# Input for this task
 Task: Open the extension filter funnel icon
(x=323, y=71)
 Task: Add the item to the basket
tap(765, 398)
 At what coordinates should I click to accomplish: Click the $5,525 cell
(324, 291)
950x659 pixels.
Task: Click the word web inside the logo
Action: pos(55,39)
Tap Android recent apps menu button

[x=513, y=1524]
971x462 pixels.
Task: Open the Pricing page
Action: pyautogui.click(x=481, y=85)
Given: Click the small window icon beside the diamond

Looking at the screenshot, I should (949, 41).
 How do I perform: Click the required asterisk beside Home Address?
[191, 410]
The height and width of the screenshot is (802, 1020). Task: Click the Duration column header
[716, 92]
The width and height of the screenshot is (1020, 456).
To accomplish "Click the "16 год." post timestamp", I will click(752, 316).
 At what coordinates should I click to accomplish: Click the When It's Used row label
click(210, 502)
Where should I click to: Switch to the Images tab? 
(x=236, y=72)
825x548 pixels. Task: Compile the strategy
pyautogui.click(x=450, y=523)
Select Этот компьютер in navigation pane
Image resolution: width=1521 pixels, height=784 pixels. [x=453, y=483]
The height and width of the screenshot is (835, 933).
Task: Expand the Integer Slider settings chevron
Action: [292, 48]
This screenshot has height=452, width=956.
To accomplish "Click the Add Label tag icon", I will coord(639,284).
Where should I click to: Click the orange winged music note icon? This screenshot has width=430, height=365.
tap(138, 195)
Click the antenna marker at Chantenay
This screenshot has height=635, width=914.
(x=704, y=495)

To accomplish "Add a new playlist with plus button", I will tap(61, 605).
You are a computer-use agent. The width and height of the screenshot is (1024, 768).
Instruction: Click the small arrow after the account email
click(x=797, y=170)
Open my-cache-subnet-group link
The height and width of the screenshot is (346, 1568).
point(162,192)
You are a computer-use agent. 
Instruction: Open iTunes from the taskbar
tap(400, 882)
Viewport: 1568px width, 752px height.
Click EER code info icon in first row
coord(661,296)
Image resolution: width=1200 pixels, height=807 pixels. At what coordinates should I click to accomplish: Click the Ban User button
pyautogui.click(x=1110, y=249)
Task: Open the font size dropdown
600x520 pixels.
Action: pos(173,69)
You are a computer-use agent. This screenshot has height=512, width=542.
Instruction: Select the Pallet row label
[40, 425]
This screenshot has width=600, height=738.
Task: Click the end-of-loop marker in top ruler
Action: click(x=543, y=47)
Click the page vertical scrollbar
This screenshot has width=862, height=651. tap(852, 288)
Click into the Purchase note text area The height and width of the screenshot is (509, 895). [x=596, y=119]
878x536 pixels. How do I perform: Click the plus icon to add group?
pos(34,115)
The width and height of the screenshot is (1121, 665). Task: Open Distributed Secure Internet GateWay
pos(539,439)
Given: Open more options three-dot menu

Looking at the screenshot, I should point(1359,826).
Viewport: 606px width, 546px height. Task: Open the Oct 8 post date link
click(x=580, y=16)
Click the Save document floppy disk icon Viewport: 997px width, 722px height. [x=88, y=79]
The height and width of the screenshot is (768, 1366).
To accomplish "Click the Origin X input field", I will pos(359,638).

# Activity
Could you restate the records above word for word?

# Response
 Task: Open the extension filter funnel icon
(x=323, y=71)
 Task: Add the item to the basket
tap(765, 398)
 At what coordinates should I click to accomplish: Click the $5,525 cell
(324, 291)
950x659 pixels.
Task: Click the word web inside the logo
Action: pos(55,39)
Tap Android recent apps menu button

[x=513, y=1524]
971x462 pixels.
Task: Open the Pricing page
Action: pyautogui.click(x=481, y=85)
Given: Click the small window icon beside the diamond

Looking at the screenshot, I should (949, 41).
 How do I perform: Click the required asterisk beside Home Address?
[191, 410]
The height and width of the screenshot is (802, 1020). Task: Click the Duration column header
[716, 92]
The width and height of the screenshot is (1020, 456).
To accomplish "Click the "16 год." post timestamp", I will click(752, 316).
 At what coordinates should I click to accomplish: Click the When It's Used row label
click(210, 502)
Where should I click to: Switch to the Images tab? 
(x=236, y=72)
825x548 pixels. Task: Compile the strategy
pyautogui.click(x=450, y=523)
Select Этот компьютер in navigation pane
Image resolution: width=1521 pixels, height=784 pixels. [x=453, y=483]
The height and width of the screenshot is (835, 933).
Task: Expand the Integer Slider settings chevron
Action: [292, 48]
This screenshot has height=452, width=956.
To accomplish "Click the Add Label tag icon", I will coord(639,284).
Where should I click to: Click the orange winged music note icon? This screenshot has width=430, height=365.
tap(138, 195)
Click the antenna marker at Chantenay
This screenshot has height=635, width=914.
(x=704, y=495)

To accomplish "Add a new playlist with plus button", I will tap(61, 605).
You are a computer-use agent. The width and height of the screenshot is (1024, 768).
Instruction: Click the small arrow after the account email
click(x=797, y=170)
Open my-cache-subnet-group link
The height and width of the screenshot is (346, 1568).
point(162,192)
You are a computer-use agent. 
Instruction: Open iTunes from the taskbar
tap(400, 882)
Viewport: 1568px width, 752px height.
Click EER code info icon in first row
coord(661,296)
Image resolution: width=1200 pixels, height=807 pixels. At what coordinates should I click to accomplish: Click the Ban User button
pyautogui.click(x=1110, y=249)
Task: Open the font size dropdown
600x520 pixels.
Action: pos(173,69)
You are a computer-use agent. This screenshot has height=512, width=542.
Instruction: Select the Pallet row label
[40, 425]
This screenshot has width=600, height=738.
Task: Click the end-of-loop marker in top ruler
Action: click(x=543, y=47)
Click the page vertical scrollbar
This screenshot has width=862, height=651. tap(852, 288)
Click into the Purchase note text area The height and width of the screenshot is (509, 895). [x=596, y=119]
878x536 pixels. How do I perform: Click the plus icon to add group?
pos(34,115)
The width and height of the screenshot is (1121, 665). Task: Open Distributed Secure Internet GateWay
pos(539,439)
Given: Open more options three-dot menu

Looking at the screenshot, I should point(1359,826).
Viewport: 606px width, 546px height. Task: Open the Oct 8 post date link
click(x=580, y=16)
Click the Save document floppy disk icon Viewport: 997px width, 722px height. [x=88, y=79]
The height and width of the screenshot is (768, 1366).
To accomplish "Click the Origin X input field", I will pos(359,638).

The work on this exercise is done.